Na ação judicial, a mulher informou que fez um contrato com duas empreendedoras imobiliárias em outubro de 2015, comprometendo-se a um parcelamento de 180 vezes. 

No entanto, diante das dificuldades financeiras causadas pela pandemia do Covid-19, a consumidora perdeu parte de sua renda e com os juros e correções referentes ao atraso das parcelas, tornou-se impossível arcar com os devidos pagamentos. 

Nesse cenário, a consumidora entrou em contato com as empresas para solicitar o distrato, quando ficou sabendo da retenção de 20% do valor pago até o momento, como multa por desistência do contrato. 

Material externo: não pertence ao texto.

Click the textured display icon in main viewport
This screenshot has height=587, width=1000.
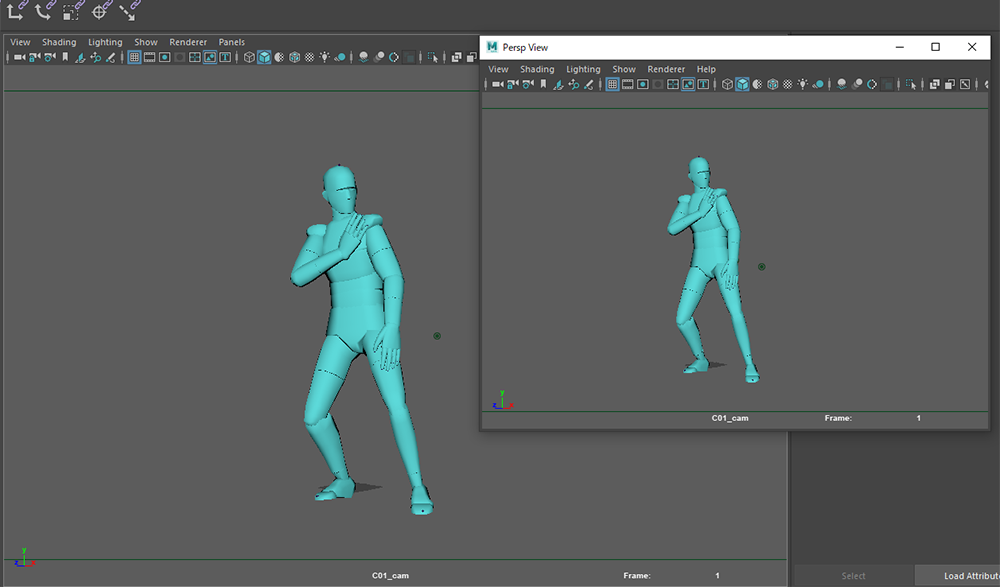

Não bastasse a multa (que é de direito das imobiliárias), as empresas informaram que devolveram o restante pago em 57 parcelas (mesma quantidade de parcelas já pagas pela consumidora até o momento). Por considerar abusivo, a mulher buscou a Justiça.

Restituição deve ser unificada e não parcelada

De acordo com entendimentos do TJGO (Tribunal de Justiça de Goiás), a restituição deve ser unificada e não parcelada, como as imobiliárias informaram. 

Assim, o magistrado concluiu que o que for diferente dessa previsão, constitui cláusula abusiva contra a consumidora: “Com isso em vista, na hipótese de rescisão contratual, a restituição das parcelas pagas (deduzido o percentual previsto na avença, que não se revela abusivo) deverá ocorrer de forma imediata, e não parceladamente”, concluiu o juiz.